- Records for the exercise:
*** Block opens ***
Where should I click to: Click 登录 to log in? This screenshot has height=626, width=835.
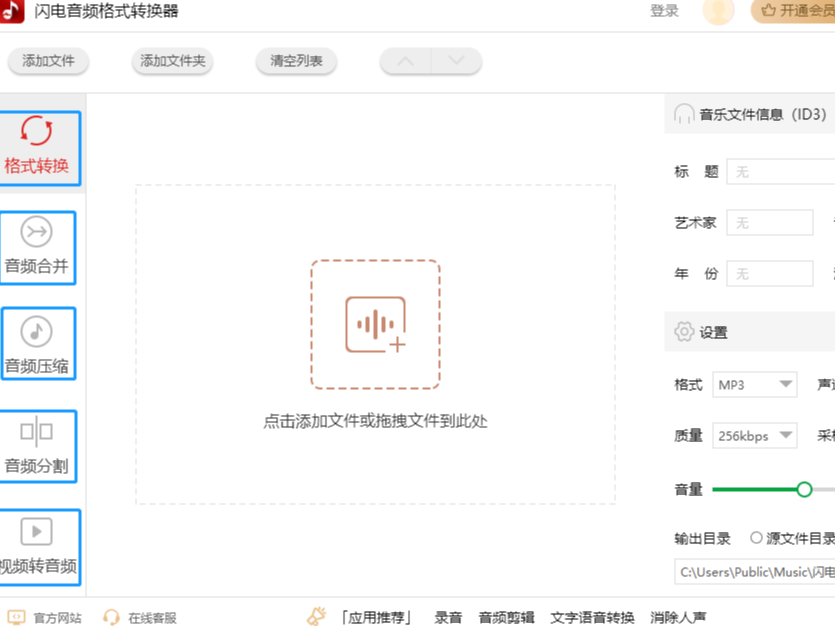(664, 11)
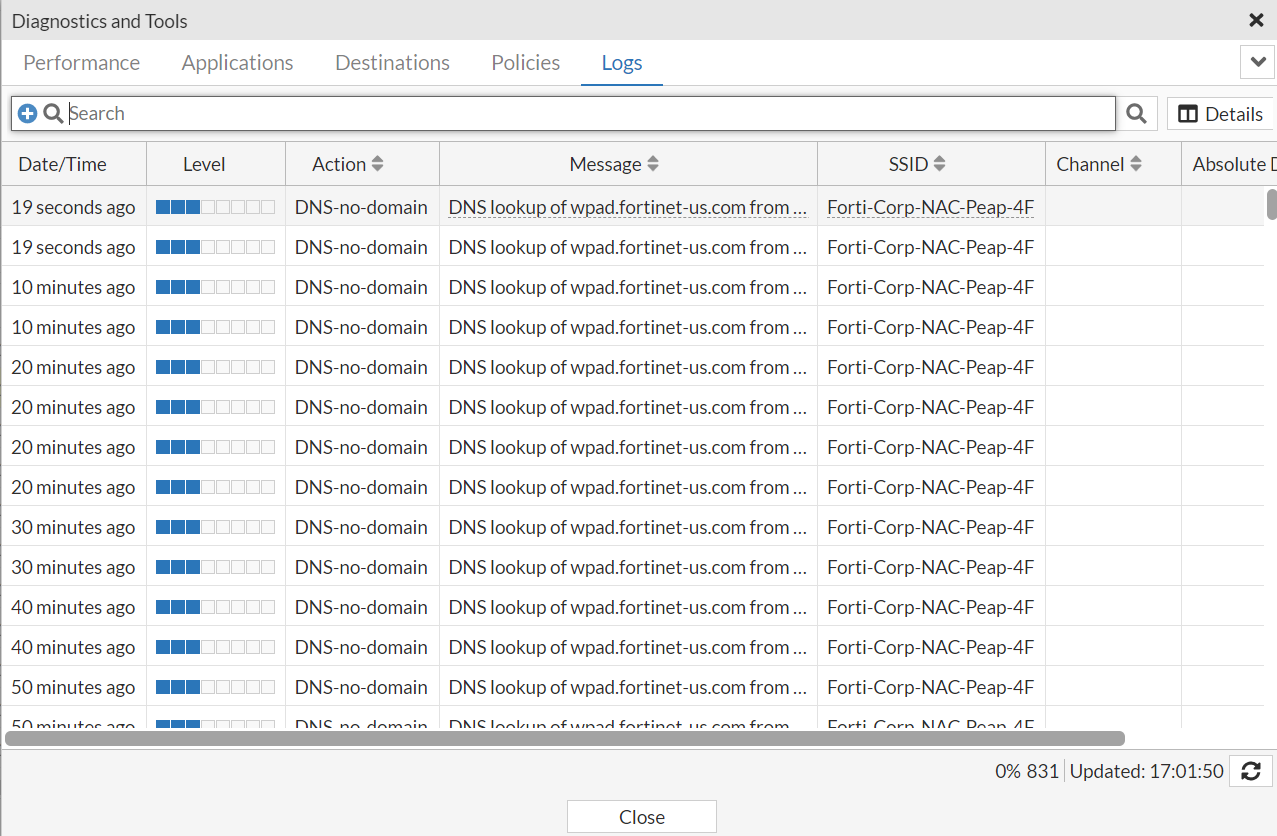Select the Policies tab
Screen dimensions: 1277x836
click(x=525, y=62)
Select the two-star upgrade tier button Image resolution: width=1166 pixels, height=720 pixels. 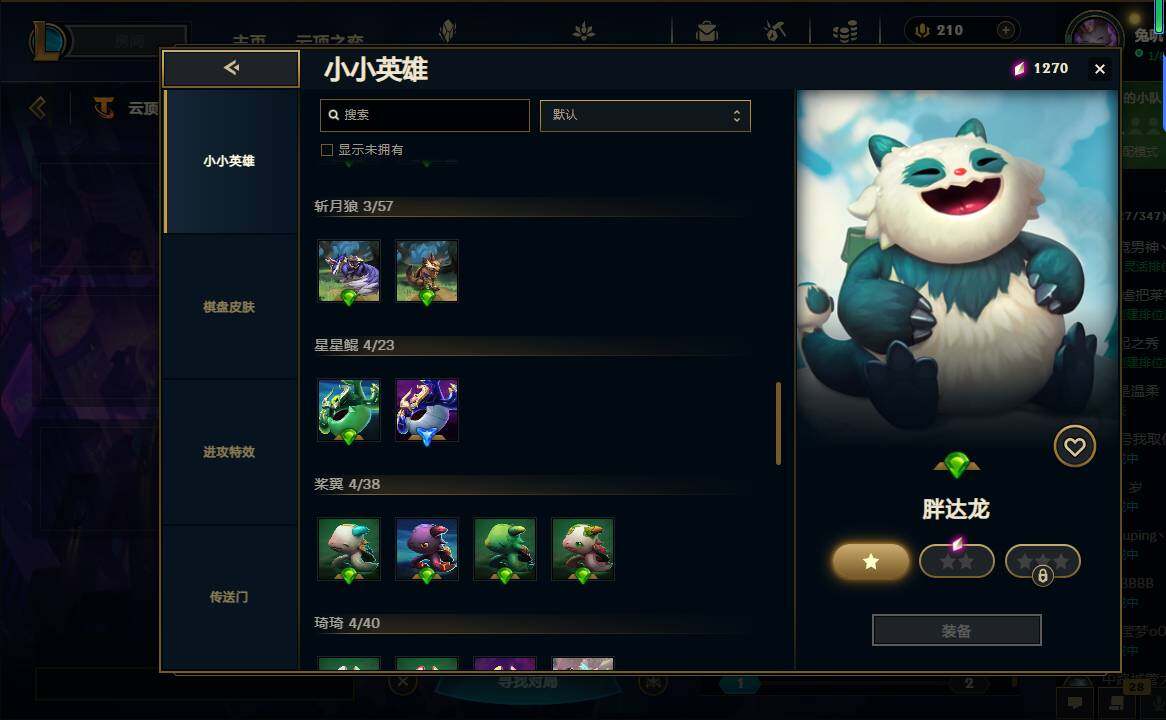[956, 561]
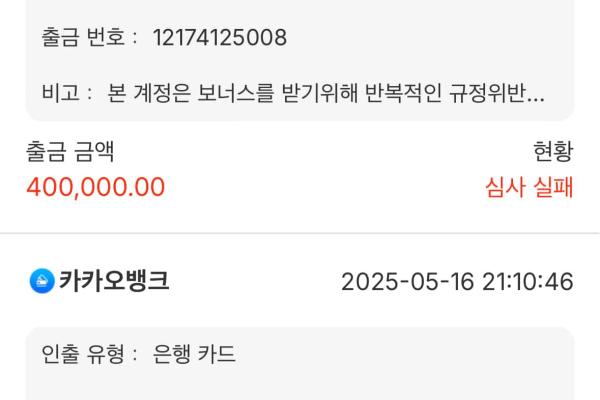Tap the blue KakaoBank logo icon
Screen dimensions: 600x400
click(42, 281)
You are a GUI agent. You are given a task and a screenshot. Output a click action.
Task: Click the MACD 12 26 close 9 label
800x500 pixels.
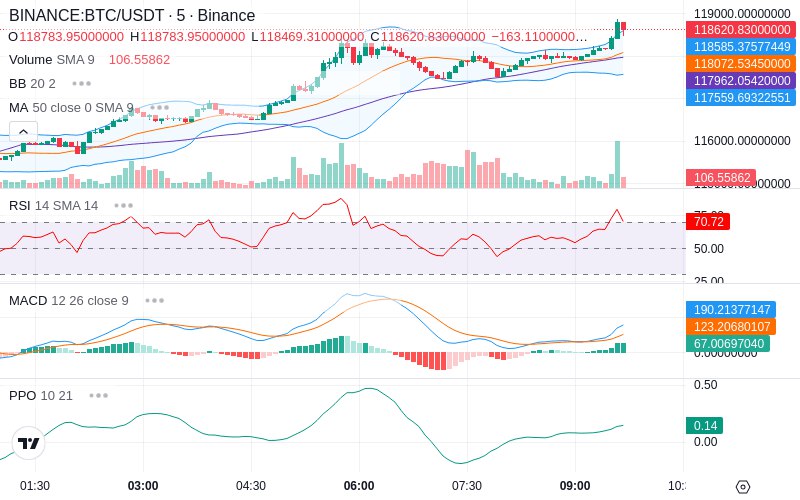pos(69,301)
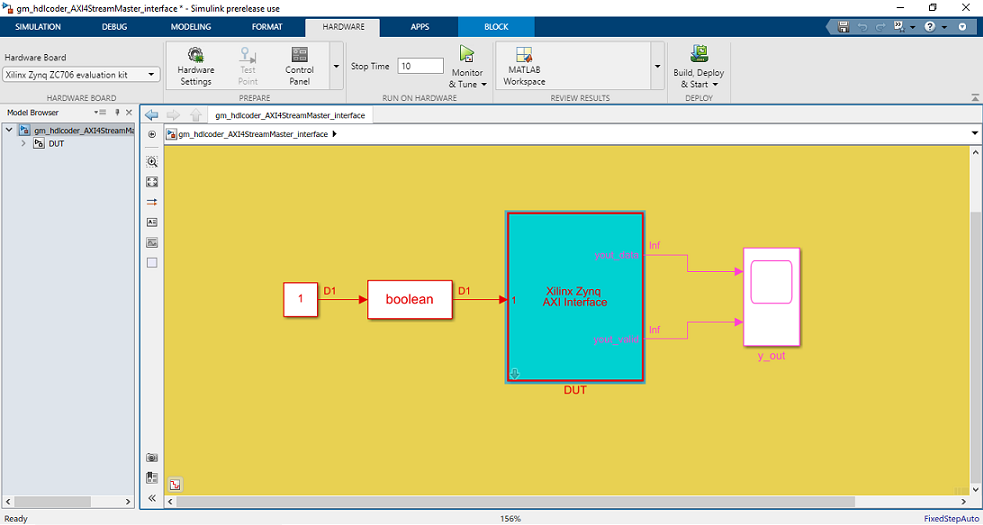Switch to the MODELING tab
Image resolution: width=983 pixels, height=525 pixels.
coord(191,27)
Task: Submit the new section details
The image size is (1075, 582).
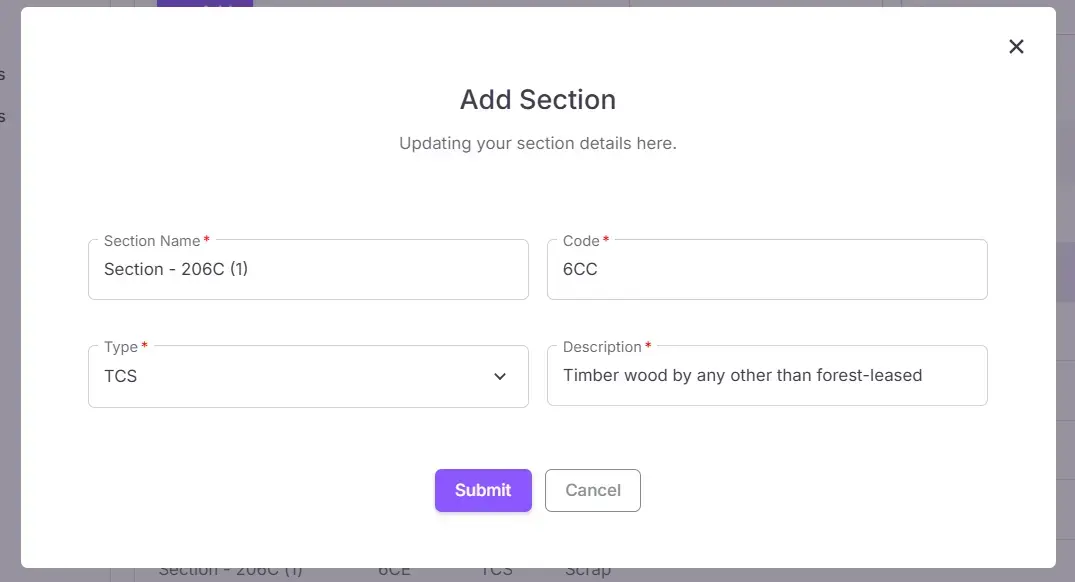Action: [x=483, y=490]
*** Block closes ***
- What to work on: Starting at the line that contains "You are a GUI", write out exactly each line through the last one in the listing above, leaving out the pictures and adding nothing else.

- Task answer:
You are a GUI agent. You are given a task and a screenshot. Output a click action.
Task: Click the MACD 12 26 close 9 label
800x500 pixels.
pos(69,301)
Switch to the MODELING tab
Image resolution: width=983 pixels, height=525 pixels.
coord(191,27)
Task: Submit the new section details
The image size is (1075, 582).
Action: [x=483, y=490]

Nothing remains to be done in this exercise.